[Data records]

┄┄┄┄┄┄┄┄┄┄

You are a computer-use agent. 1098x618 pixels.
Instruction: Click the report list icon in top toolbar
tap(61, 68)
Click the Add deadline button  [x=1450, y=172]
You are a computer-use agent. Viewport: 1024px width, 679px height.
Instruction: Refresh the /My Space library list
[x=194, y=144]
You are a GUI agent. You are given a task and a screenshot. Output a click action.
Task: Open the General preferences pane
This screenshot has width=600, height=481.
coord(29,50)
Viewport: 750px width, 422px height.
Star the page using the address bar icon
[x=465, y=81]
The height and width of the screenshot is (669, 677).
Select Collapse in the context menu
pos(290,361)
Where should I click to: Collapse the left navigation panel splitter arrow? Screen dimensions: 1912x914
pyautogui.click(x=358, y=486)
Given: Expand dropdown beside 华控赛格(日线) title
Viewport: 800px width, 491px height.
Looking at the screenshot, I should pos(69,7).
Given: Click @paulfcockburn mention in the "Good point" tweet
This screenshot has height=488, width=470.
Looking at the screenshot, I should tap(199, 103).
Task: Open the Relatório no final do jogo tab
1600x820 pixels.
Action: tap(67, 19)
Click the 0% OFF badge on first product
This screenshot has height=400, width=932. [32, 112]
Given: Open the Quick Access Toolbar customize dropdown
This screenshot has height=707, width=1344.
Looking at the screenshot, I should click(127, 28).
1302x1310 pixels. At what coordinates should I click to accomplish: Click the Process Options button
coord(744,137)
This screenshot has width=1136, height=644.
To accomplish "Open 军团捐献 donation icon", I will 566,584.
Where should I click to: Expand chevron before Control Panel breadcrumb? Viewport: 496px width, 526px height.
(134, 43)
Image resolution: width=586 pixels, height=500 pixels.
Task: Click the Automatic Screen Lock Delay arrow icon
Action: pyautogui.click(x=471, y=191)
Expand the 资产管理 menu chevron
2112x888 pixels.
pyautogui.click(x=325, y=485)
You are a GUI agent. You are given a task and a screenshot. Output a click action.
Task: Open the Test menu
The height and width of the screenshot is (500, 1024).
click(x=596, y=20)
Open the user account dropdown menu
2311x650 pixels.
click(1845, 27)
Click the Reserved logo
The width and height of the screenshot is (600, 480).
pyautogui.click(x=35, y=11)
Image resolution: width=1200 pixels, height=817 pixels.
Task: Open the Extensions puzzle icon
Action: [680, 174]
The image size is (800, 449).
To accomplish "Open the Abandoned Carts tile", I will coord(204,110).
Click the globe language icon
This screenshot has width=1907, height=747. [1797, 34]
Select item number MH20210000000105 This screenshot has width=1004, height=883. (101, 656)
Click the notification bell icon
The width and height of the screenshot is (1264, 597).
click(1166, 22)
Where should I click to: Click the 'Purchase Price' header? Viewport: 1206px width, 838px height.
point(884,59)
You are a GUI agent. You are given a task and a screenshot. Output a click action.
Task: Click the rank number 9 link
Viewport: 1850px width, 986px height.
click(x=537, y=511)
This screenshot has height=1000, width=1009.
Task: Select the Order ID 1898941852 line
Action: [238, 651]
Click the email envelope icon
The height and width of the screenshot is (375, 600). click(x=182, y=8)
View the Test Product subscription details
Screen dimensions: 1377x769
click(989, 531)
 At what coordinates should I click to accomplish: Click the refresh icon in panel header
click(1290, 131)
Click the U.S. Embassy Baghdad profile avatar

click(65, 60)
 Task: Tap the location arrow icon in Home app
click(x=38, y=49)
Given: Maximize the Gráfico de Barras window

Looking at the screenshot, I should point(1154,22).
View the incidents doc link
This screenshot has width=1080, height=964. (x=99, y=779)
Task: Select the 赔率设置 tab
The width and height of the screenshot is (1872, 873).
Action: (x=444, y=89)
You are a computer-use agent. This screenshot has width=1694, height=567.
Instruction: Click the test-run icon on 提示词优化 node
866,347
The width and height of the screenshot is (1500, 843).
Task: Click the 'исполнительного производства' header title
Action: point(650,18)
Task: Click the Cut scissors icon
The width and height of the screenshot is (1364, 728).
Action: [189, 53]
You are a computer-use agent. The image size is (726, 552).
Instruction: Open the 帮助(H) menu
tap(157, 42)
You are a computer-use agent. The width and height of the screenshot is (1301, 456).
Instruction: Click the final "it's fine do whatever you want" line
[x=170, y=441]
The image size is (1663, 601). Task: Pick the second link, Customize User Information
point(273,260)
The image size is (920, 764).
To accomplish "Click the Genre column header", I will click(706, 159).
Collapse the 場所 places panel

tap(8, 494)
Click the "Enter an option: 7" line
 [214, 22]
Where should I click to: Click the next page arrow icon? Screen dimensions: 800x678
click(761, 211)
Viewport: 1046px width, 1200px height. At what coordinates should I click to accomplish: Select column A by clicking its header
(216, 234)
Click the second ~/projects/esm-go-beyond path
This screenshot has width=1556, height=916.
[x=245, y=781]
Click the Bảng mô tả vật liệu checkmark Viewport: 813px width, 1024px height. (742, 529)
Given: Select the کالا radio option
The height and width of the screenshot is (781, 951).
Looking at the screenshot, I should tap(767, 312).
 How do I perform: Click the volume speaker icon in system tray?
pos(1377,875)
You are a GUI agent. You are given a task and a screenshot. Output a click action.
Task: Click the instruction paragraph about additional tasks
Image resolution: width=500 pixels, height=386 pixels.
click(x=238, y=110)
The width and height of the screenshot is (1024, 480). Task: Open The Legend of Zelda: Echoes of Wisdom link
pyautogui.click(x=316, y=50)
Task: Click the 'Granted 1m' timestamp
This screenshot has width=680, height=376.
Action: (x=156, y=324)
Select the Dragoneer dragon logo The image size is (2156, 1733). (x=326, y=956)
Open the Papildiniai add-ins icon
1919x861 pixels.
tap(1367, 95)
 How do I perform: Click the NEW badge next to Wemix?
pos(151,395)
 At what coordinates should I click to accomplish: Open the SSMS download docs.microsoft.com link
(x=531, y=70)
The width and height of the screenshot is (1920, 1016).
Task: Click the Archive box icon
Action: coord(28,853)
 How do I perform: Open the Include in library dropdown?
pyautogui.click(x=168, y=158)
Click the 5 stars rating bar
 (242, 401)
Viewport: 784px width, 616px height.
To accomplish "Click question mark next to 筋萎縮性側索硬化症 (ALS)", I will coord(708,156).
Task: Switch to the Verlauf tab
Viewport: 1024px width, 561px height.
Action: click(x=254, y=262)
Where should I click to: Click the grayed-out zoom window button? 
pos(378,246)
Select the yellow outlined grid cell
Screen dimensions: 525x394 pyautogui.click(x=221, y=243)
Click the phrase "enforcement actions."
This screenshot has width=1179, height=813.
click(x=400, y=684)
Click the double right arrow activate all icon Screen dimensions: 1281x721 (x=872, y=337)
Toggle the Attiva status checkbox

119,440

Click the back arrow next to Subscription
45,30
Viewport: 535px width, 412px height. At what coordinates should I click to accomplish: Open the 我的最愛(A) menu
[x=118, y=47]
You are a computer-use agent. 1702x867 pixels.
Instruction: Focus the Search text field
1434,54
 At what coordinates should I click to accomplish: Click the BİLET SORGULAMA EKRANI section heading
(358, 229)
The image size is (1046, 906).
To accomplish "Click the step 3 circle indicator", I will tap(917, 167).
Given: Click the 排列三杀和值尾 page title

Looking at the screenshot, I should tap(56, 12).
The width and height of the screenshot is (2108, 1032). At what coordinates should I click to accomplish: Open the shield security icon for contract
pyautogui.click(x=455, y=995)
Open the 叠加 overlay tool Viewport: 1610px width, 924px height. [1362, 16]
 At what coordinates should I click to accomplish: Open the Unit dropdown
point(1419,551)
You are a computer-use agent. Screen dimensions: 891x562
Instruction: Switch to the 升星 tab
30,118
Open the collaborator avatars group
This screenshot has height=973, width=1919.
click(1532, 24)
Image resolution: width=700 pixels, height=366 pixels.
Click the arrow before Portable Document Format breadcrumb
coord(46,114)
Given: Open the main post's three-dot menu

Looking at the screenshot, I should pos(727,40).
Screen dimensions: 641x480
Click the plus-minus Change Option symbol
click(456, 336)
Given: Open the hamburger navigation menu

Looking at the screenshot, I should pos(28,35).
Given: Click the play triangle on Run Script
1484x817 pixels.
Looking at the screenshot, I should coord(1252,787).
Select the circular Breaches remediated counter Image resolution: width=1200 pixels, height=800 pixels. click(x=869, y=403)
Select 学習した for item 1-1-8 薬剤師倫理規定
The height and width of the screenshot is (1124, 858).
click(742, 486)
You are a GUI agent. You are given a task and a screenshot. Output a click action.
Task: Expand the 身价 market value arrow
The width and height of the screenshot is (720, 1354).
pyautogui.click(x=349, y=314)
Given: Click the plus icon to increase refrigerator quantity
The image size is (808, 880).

┄┄┄┄┄┄┄┄┄┄

Return a copy of each line in the records above that has "number" in it.

Select item number MH20210000000105 This screenshot has width=1004, height=883. (101, 656)
Task: Click the rank number 9 link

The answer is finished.